__GIVEN INSTRUCTION__. Express the lines from the start of the records through the line containing "point(576,165)", inclusive, as a Markdown table with the columns "Row" and "Entry". Number each line in the first column and leave out blank lines and the pictures.

__SOURCE RECORDS__.
···

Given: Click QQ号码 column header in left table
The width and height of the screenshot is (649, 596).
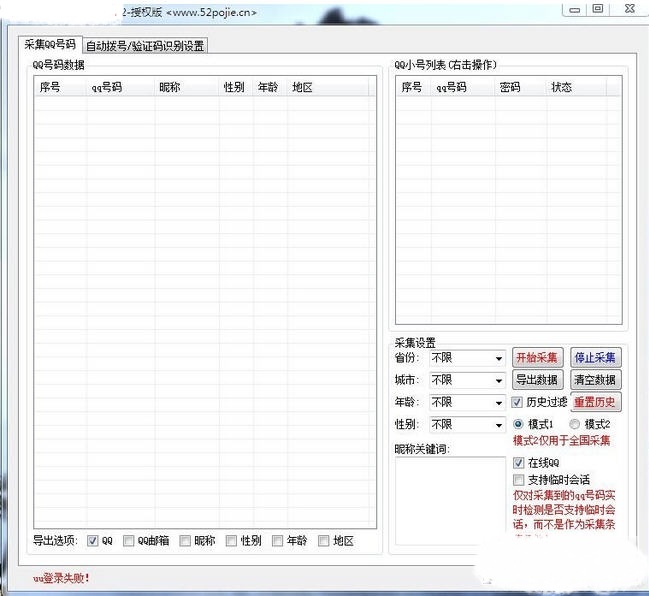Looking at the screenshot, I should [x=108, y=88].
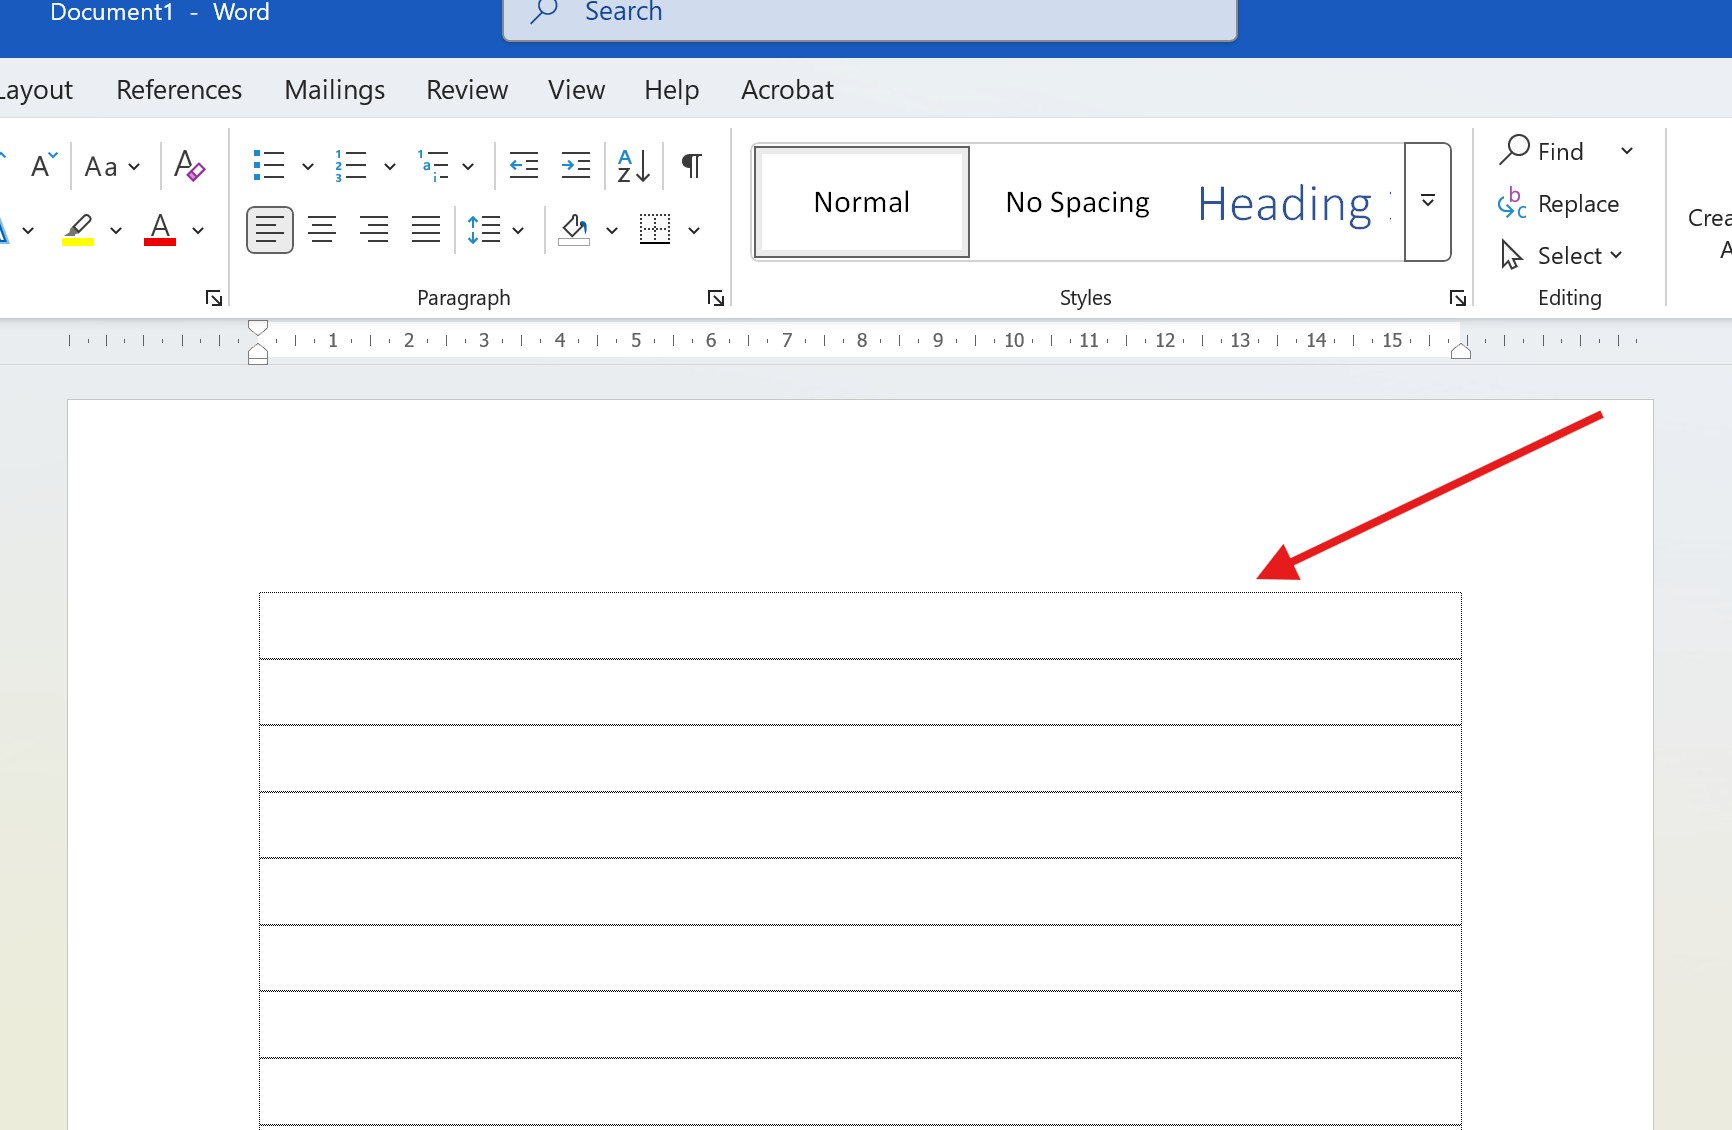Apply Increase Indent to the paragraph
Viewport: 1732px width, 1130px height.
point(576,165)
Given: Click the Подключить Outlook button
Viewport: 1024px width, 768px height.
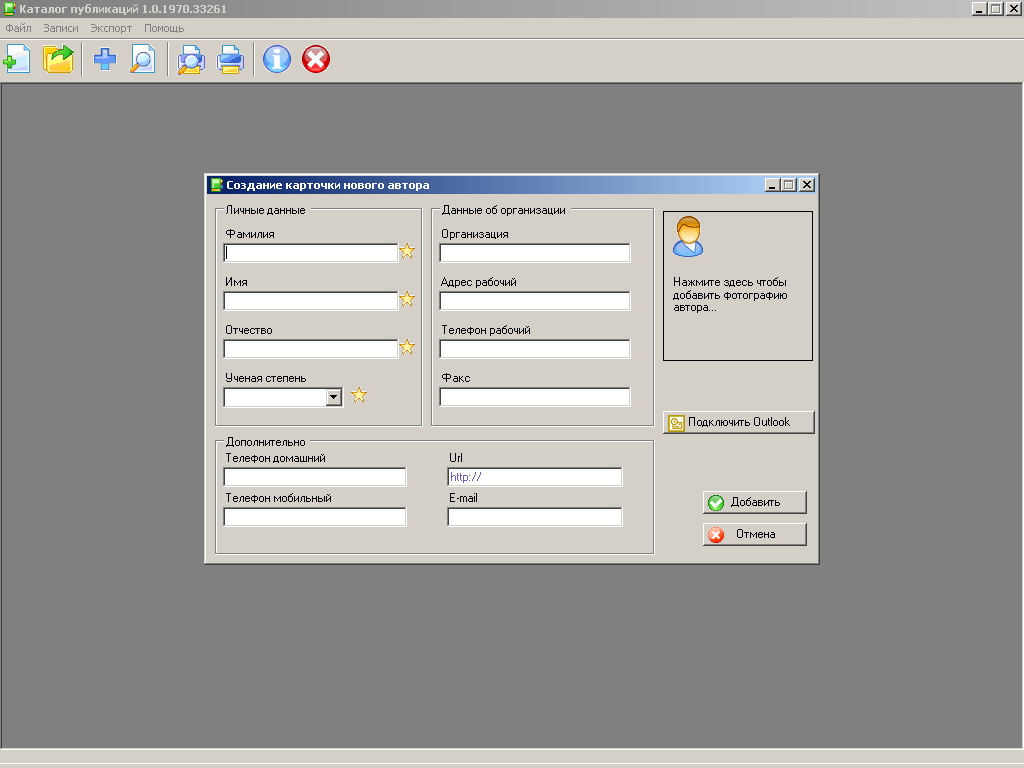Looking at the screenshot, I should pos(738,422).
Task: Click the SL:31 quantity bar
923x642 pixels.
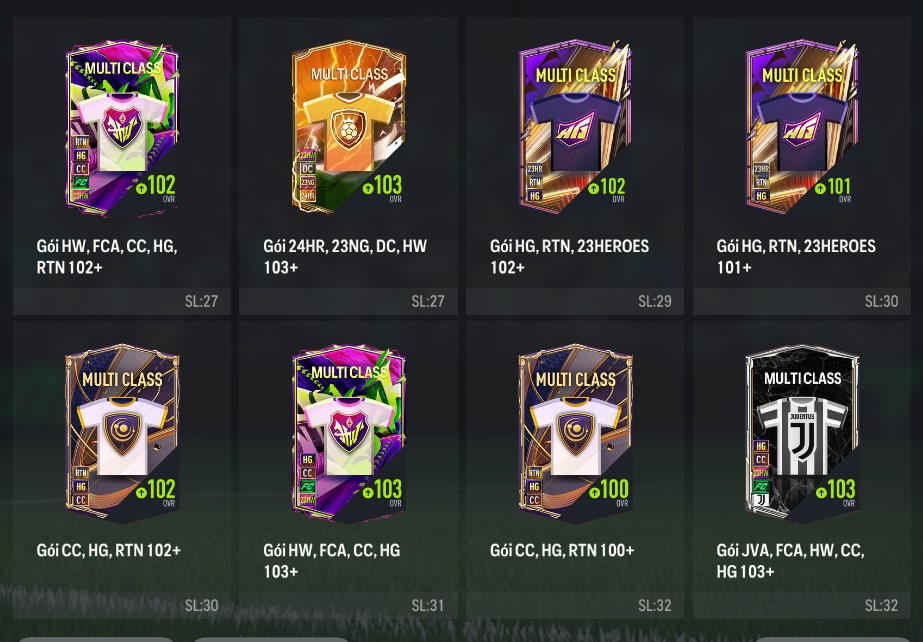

···

__SOLUTION BELOW__.
| Row | Entry |
|---|---|
| 1 | Given: Click QQ号码 column header in left table |
| 2 | The width and height of the screenshot is (649, 596). |
| 3 | Looking at the screenshot, I should [x=108, y=88]. |
| 4 | Apply Increase Indent to the paragraph |
| 5 | Viewport: 1732px width, 1130px height. |
| 6 | point(576,165) |